An end-to-end cloud migration by Amlgo Labs

Background:

Our client is one of the top financial services provider firms from Europe having 100 + applications to support day-to-day banking businesses around the globe. The team approached Amlgo Labs for helping them architect and design the migration strategy for one of the applications called Maestro from on-premises to AWS cloud. This includes migration of – Applications, Databases, Security, Permissions, etc. with minimum service disruption and migration as efficiently as possible.

Proposed Solution:

Amlgo team’s predefined approach has been key to the successful migrations of many projects and played a key role in designing and defining the end-to-end process of migration. The Approach –

Step-1: Assessment

  • The AWS Migration Readiness Assessment: a process of gaining insights into how far along we are in the cloud journey, understanding current cloud readiness strengths and weaknesses, and then building an action plan to close gaps identified.
  • AWS Cloud Adoption Framework (CAF): a guide to get a holistic view of the transformation initiative that is required for an effective move to the cloud.

Step-2: Change Configuration

During this step of cloud migration, the Maestro application undergoes architectural and design changes. This step is the longest step as it includes many designing and re-platforming sessions at a granular level until the application achieves the desired state. These changes can include implementation change, code change, architectural change, underlying infrastructure change, and so on.

Step-3: Migration

Once the implementation is ready, we first need to migrate the static files, dependencies, and database tables to the respective AWS services. This includes steps like migrating on-premise databases (MySQL, Oracle, Sybase) to Amazon RDS/Aurora, migrating static files and dependencies to Amazon S3.

This is a time-consuming process as legacy applications might have a huge amount of data in their databases. Once the cloud migration is done, a comparison check is required to validate if the data between the on-premise database and Amazon RDS match.

Post that actual migration of the application and deployment happens on Amazon services like EC2/EBS along with allocating load balancers to them and maintaining their scalability. Since the application is containerized, we also need to make an entry in ECR and deploy on AWS Fargate.

Step-4: Test and Production

The final step involved testing the sustainability of the Maestro application, so this is essentially a validation step where we test the application to ensure that they work seamlessly. Here we compare the performance of cloud-migrated applications against their on-premise version to determine if the cloud migration was successful, few other steps were processed during this –

  • Agile development practices (DevOps, test automation, CI/CD, observability).
  • Infrastructure automation (elastic infrastructure, containers, AI/ML).
  • Future Extension Planning to the Cloud-native architectural patterns (stateless, microservices, serverless, data lakes).
  • Windows modernization, database modernization, and product-based operating models.

Conclusion:

Amlgo team successfully transforms the Maestro application from on-premise to AWS with an exceptional scalable design and enhanced security implementations.
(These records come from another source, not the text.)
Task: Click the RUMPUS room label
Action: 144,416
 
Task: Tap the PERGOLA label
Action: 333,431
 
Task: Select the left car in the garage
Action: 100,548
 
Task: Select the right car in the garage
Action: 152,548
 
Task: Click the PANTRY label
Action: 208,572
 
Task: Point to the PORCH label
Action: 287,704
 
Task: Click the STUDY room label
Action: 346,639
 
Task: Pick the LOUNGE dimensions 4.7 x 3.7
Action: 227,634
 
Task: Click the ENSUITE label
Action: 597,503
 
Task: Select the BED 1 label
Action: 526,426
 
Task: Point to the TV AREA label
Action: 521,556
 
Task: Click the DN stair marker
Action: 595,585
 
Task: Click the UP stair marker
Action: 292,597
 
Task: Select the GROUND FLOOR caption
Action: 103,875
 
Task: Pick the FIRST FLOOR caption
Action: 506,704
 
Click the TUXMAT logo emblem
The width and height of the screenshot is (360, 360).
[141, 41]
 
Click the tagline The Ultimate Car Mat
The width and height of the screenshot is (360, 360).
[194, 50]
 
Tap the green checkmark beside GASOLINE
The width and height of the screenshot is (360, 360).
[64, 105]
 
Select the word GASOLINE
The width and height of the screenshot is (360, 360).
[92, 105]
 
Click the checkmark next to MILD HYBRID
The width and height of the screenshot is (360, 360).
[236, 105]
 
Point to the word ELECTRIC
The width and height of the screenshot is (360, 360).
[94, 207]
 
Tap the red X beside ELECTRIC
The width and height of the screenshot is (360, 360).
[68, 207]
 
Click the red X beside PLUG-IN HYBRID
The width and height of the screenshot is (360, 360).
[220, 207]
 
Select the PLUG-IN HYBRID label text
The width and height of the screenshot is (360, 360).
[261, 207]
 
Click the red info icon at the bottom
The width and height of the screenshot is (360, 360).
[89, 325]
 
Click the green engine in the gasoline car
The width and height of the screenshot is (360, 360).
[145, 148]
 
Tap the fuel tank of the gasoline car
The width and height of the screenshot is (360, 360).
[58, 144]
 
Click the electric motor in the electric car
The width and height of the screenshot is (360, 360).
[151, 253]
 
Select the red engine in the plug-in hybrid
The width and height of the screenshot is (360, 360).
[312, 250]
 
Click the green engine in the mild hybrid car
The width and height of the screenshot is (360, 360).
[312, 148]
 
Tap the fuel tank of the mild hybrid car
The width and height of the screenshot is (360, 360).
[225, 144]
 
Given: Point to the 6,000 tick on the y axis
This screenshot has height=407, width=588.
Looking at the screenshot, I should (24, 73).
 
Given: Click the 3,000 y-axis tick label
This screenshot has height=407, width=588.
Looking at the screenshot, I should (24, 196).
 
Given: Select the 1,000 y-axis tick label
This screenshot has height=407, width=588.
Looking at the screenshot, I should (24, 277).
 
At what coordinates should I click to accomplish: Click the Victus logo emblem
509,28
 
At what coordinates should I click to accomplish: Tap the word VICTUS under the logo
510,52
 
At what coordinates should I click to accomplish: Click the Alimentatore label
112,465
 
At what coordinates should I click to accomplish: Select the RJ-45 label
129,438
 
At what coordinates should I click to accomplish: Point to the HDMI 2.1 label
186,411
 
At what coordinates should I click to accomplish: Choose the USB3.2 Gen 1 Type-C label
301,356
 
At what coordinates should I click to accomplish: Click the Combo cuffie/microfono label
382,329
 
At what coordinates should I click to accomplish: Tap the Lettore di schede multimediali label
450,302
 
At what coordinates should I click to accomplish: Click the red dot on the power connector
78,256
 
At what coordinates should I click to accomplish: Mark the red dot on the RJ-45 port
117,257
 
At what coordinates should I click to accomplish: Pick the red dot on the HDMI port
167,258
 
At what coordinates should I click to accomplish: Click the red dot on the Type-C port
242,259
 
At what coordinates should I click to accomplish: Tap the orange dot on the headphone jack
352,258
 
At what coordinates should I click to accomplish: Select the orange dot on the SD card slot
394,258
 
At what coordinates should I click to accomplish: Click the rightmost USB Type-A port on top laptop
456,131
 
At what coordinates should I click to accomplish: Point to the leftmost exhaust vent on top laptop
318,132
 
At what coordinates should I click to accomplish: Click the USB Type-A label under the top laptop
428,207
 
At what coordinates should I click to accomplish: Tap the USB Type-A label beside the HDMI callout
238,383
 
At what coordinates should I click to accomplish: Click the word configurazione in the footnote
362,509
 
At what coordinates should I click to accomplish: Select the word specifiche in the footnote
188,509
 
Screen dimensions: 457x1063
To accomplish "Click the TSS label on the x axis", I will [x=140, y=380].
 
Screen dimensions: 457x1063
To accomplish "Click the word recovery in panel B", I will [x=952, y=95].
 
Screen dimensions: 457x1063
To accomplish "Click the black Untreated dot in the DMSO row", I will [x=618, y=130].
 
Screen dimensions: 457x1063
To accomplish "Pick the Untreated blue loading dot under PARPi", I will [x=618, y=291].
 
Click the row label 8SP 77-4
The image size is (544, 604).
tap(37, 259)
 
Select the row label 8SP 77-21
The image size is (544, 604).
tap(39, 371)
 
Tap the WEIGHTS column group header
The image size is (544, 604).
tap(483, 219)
As we always emphasize that cloud migration doesn’t have to happen all at once. You can migrate services in phases or waves grouped by service or user. A phased cutover approach allows for rollback points if things don’t go according to plan, reducing migration risk.

Ensuring data security in the cloud may require extra steps. Cloud security challenges may require extra focus in your cloud migration effort. During this transformation, we created the additional security layers their business required.

Cloud capabilities can improve disaster recovery planning. As we wanted to ensure that the client should be better prepared to quickly recover customer data in the event of a disaster. AWS’ reliable, redundant, and robust data backups help make this possible.